**Exercise**
Your task is to filter the data below down to the lines holding "Open".

__________

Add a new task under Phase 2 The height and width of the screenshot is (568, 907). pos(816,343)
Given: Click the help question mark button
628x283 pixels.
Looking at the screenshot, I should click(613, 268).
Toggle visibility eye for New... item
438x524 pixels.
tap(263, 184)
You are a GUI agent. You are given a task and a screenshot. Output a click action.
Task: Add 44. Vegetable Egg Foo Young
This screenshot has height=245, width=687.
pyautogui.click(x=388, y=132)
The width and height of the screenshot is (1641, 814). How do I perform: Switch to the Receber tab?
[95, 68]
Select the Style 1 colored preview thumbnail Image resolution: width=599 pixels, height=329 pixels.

__________

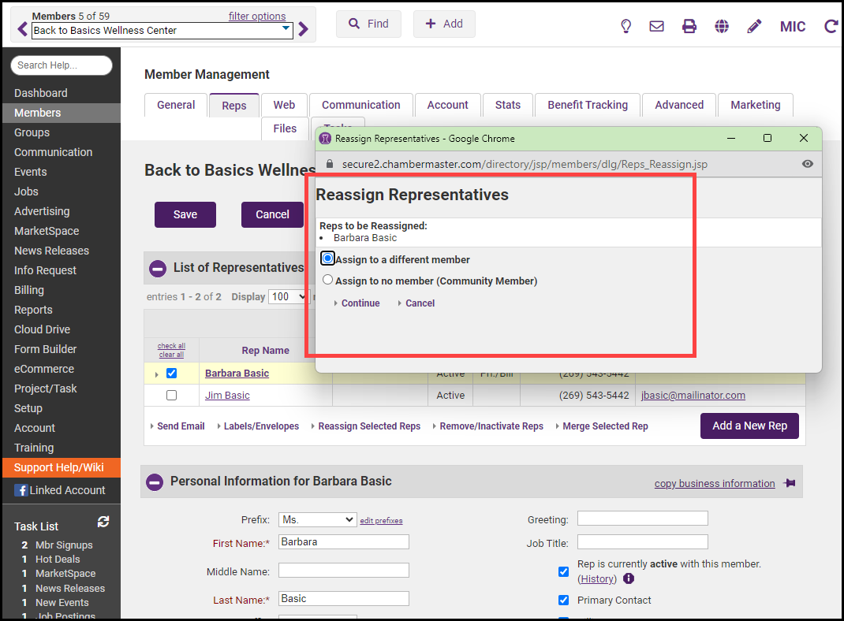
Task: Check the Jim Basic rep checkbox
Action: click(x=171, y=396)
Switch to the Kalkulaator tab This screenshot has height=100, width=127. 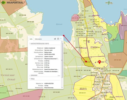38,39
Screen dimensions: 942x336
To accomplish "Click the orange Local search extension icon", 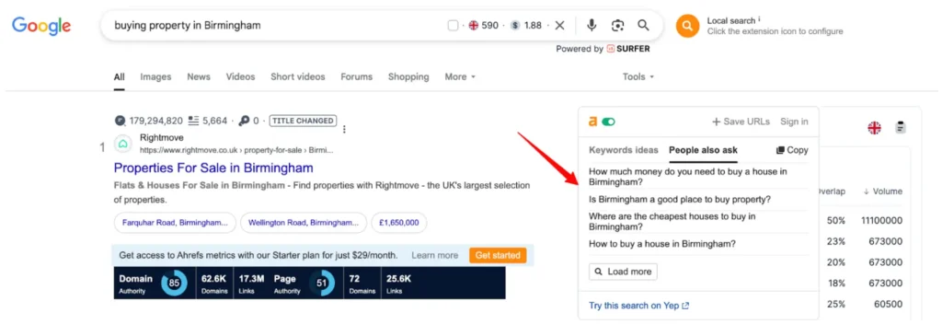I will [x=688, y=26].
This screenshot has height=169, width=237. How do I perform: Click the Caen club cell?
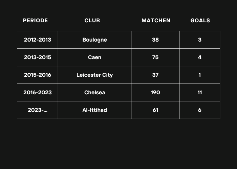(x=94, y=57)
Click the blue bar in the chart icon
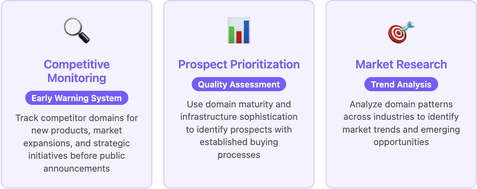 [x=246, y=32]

__________

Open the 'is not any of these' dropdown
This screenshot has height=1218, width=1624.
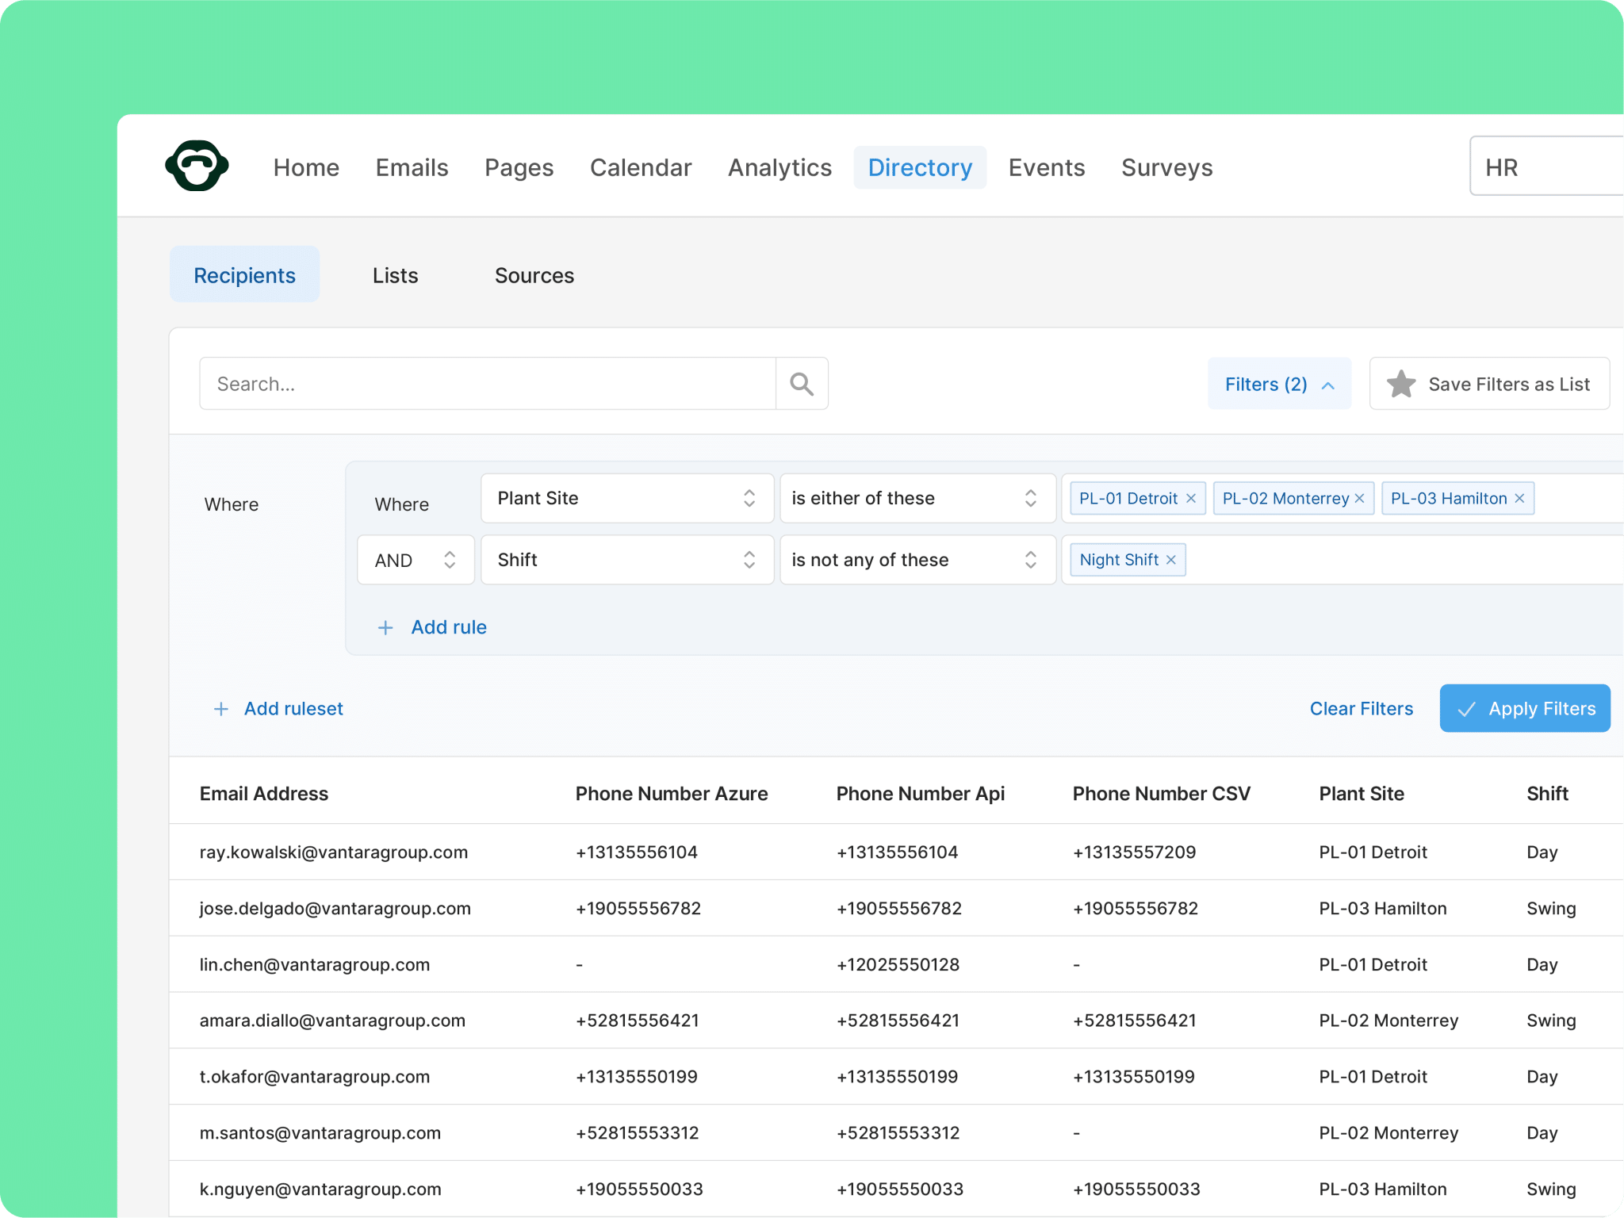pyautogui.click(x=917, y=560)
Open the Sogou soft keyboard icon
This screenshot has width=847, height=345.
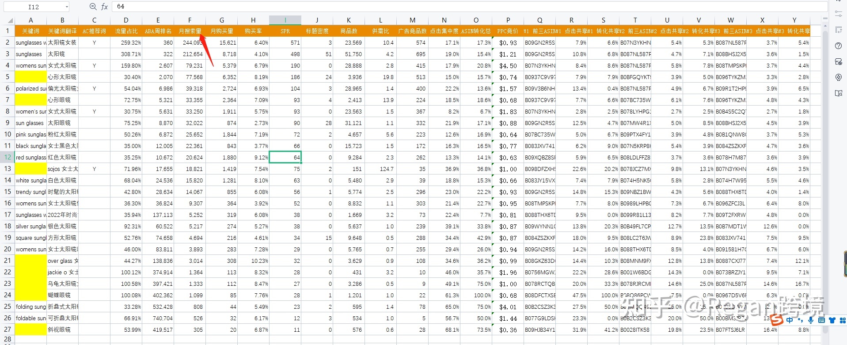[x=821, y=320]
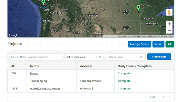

__________

**Result for this exercise**
Open the 'is not any of these' dropdown
Open the Sogou soft keyboard icon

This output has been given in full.